Three VDBP alleles were analyzed: Gc1F (rs7041-T/rs4588-C), Gc1S (rs7041-G/rs4588-C) and Gc2 (rs7041-T/rs4588-A) (7). DNA was extracted from blood using the GeneJet Whole Blood Genomic DNA Purification kit (Thermo Fisher, Waltham, MA). Genotypes were then determined by restriction-fragment length polymorphism (RFLP) analyses, as previously described (21). Briefly, DNA was amplified by PCR using a Realplex Mastercycler2 (Eppendorf, Hauppauge, NY) and oligonucleotide primers: Forward, 5’TATGATCTCGAAGAGGCATG3’; Reverse, 5’AATCACAGTAAAGAGGAGGT3’ (synthesized by Integrated DNA Technologies, Coralville, IA; GenBank L10641.1). PCR amplicons were then treated with either HaeIII or StyI restriction enzymes that cleave at Gc1S or Gc2 polymorphic sites, respectively.
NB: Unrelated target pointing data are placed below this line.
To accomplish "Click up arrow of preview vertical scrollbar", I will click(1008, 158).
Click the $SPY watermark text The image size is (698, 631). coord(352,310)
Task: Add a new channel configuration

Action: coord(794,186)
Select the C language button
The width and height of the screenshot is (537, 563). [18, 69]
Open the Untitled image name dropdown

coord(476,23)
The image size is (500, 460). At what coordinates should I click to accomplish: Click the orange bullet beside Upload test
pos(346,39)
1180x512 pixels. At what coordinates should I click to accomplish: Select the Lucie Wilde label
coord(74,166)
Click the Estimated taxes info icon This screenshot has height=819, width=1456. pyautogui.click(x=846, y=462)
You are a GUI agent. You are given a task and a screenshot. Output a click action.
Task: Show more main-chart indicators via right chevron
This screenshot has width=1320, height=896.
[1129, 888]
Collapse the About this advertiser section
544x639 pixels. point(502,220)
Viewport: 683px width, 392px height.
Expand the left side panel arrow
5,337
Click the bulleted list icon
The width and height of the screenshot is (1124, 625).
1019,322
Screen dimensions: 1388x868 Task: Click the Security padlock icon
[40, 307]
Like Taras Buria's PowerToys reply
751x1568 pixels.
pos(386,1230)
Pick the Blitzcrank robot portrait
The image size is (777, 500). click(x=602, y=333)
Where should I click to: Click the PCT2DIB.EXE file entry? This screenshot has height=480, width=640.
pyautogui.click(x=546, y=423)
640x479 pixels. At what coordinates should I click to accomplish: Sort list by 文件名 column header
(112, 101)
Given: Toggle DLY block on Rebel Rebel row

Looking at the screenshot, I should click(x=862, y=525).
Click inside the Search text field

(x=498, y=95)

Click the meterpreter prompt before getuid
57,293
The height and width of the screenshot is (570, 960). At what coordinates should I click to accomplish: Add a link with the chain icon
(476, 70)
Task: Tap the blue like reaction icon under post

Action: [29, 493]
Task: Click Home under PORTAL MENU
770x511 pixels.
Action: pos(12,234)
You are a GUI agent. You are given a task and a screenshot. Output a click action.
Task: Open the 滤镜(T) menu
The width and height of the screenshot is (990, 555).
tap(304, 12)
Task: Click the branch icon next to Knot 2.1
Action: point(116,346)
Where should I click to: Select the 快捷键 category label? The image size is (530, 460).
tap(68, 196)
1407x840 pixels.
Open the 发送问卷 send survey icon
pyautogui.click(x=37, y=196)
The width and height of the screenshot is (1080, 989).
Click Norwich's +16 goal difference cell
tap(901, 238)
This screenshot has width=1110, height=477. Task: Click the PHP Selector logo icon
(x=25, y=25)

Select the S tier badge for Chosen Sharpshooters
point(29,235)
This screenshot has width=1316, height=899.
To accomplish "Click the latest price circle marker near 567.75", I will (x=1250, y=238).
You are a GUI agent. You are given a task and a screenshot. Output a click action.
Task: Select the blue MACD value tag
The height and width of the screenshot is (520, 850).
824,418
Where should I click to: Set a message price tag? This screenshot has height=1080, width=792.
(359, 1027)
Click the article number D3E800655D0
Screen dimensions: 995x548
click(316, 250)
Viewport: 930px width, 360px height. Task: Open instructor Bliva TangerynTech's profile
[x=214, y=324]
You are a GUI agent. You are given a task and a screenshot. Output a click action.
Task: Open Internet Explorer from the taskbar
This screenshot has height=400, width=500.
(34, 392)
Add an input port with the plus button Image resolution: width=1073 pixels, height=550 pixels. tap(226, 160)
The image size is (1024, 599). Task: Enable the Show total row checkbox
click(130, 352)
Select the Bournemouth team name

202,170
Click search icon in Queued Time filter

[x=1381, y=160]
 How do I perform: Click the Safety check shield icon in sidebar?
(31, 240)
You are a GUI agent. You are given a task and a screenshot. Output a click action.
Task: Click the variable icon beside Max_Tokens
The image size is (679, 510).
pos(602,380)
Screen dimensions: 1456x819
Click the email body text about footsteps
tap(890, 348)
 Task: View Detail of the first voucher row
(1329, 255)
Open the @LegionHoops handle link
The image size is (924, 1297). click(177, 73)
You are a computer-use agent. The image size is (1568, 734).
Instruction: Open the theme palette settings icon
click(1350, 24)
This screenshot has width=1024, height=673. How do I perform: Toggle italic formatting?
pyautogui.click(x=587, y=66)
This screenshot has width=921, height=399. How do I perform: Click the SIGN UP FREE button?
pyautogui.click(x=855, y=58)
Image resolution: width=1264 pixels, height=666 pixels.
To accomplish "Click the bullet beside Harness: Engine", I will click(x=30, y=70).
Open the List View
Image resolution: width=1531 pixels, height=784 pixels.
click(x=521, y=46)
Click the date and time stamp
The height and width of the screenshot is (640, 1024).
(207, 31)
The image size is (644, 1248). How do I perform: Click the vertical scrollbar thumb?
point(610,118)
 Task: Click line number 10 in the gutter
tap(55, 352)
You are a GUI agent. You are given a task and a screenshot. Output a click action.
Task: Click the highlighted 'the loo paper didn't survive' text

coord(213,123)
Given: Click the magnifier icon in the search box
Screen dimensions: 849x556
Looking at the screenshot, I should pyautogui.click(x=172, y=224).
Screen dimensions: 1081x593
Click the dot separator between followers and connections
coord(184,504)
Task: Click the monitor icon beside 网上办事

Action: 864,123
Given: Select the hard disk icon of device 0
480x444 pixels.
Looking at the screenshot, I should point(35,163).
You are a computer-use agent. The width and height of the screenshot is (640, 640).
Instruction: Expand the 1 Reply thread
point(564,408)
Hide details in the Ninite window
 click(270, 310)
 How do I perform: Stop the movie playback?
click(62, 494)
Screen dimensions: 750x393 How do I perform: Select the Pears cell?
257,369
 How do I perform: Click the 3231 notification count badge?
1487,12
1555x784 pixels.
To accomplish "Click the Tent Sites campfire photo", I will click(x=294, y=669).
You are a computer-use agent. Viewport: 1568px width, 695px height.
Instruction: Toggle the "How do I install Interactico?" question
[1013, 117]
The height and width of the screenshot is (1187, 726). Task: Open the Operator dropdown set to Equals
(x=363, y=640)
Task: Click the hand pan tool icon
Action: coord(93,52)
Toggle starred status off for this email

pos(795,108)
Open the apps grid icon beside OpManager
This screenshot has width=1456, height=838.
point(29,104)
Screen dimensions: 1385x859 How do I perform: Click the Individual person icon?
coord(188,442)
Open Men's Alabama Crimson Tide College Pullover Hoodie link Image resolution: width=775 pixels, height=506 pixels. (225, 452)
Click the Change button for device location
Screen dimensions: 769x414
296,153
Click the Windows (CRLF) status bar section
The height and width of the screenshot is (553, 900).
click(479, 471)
Resulting fragments were separated on 4–12% TBE polyacrylamide gels (Invitrogen, Carlsbad, CA) and visualized by GelRed stain (Biotium, Fremont, CA) to assign one of six possible genotypes based on fragment sizes. RFLP analyses were repeated for any samples with unclear results; also, random samples were repeated for quality control. PCR reagents and enzymes were from New England Biolabs (Ipswich, MA).

Measurement of circulating 25-D

A direct radioimmunoassay developed in the Hollis laboratory and manufactured by Diasorin Corporation (Stillwater, MN) was used to measure total serum 25-D (D2 and D3) at each annual follow-up visit (22). A total of 333 serum samples (1 to 4 samples per VDBP-genotyped subject) were available. Based on Endocrine Society recommendations, vitD deficiency was defined as serum 25-D <50 nmol/L (20 ng/mL), insufficiency as ≥50 to <75 nmol/L (≥20 to <30 ng/mL), and sufficiency as ≥75 nmol/L (≥30 ng/mL) (15).

Dietary Information

At the time of each annual serum collection, parents identified type and frequency of any dietary supplements children were currently taking so that supplemental vitD intake could be calculated. Because most manufacturers of children’s vitamins raised vitD content from 400 IU to 600 IU (10 to 15 μg) while this multi-year study was ongoing (following revised IOM recommendations), determination of supplemental intake was problematic for subjects at some visits and a value of 500 IU (12.5 μg) was used (14). At most visits, parents also completed the Block Kids 2–7 Food Frequency Questionnaire (FFQ) to ascertain the child’s usual eating pattern over the previous 6 months, with specific calculation of vitD intake (NutritionQuest, Berkeley, CA) (23). Completed FFQ forms were sent to the NutritionQuest processing center, and these data later reviewed for accuracy by a registered dietician in the MUSC Clinical and Translational Research Center. Cholecalciferol (D3) and ergocalciferol (D2) intakes were not considered separately. All children in this study were receiving <1000 IU/d (25 μg) total vitD from diet and supplementation at the time of their annual visits.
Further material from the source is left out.